病院が画像データを院外のサーバーに保管するなど、「クラウド」を活用する動きが始まっている。
十数年前から医用画像はフィルムから電子保存に移行してきたが、データの保管場所は院内などに制限され、民間の情報処理事業者への委託は認められていなかった。
しかし、2010年2月に厚生労働省が「医療情報システムの安全管理に関するガイドライン(第4.1版)」を示し、経済産業省や総務省が事業者向けガイドラインを整備したことから、民間事業者のデータセンターへの外部保存が可能になった。
さらに、11年3月の東日本大震災では、多くの患者データが失われたことから、医療情報の外部保存の必要性が指摘されるようになった。
一般企業のICTでは、近年「クラウド」が大きなテーマになっており、コスト削減策として期待されているが、ここにきて医療機関でも活用事例が出始めている。
このようなICTの動きを病院はどのようにとらえたらいいのかを考えてみたい。
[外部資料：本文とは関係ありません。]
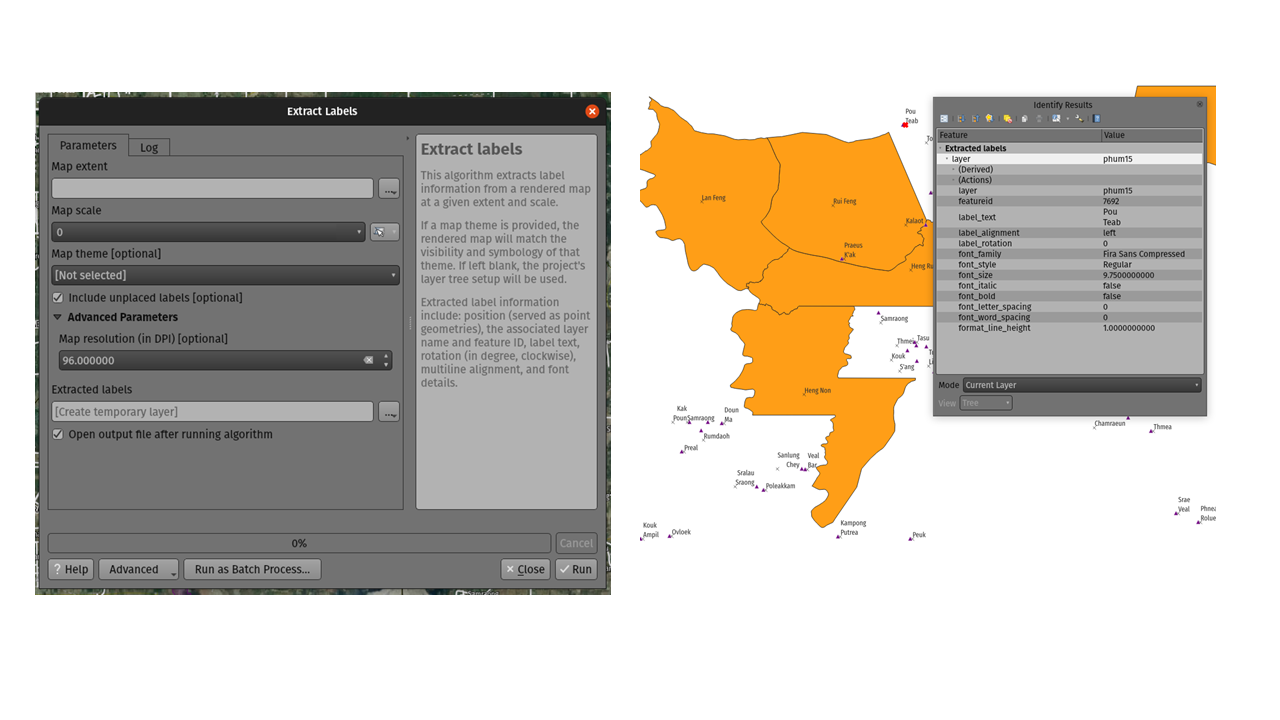
Task: Open the Mode Current Layer dropdown
Action: 1080,385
【大戸豊】
【寄稿】医療情報とクラウド- サービス内容や対価、保証内容の吟味を
■医療情報システム特有の事情
ヘルスケア分野のITコンサルタントであるAnnexe R&Dの井形繁雄代表は、システム開発の潮流について次のように話す。
これまでは、その企業や病院に適したオーダーメードシステムを追求するために、機器を含め自社内で情報システムを保有・運用する「オンプレミス」型のシステム開発が主流だった。
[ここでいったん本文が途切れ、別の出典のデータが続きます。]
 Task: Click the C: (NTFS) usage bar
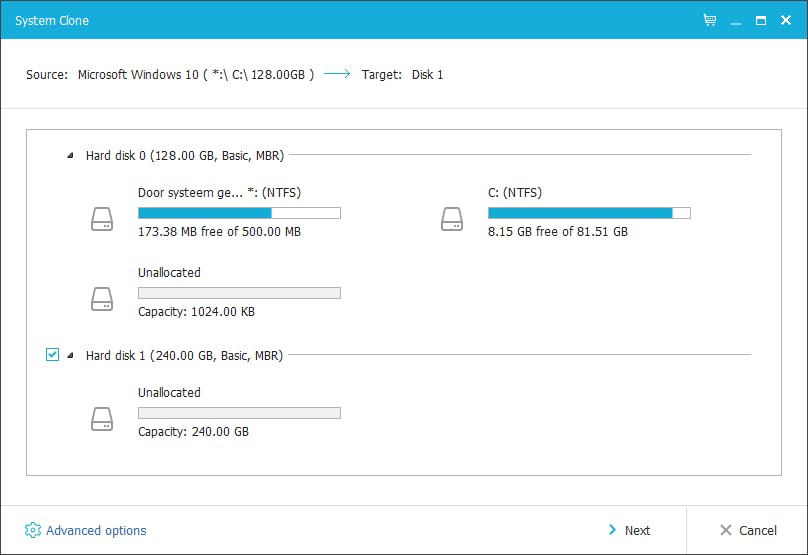click(x=588, y=213)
これに対し、標準化が比較的容易な業務、例えば、各企業の経理システムや、航空券の予約システム、クレジット決済システムなどは、「クラウド」で供給される汎用的なシステムを使用することで、ユーザー側はコストメリットを期待し、事業者側も仮想化技術を駆使して効率的なサービス供給を図り、ユーザーの期待に応えるという好循環ができているという。
井形氏は、先に述べたような一部の業務システムでは、クラウドにコストメリット(低価格)を期待することは正しいとする一方で、医療情報システムの特徴を考えると、“汎用システムを低価格で提供”という構図が本当に成り立つのかと、疑問を呈する。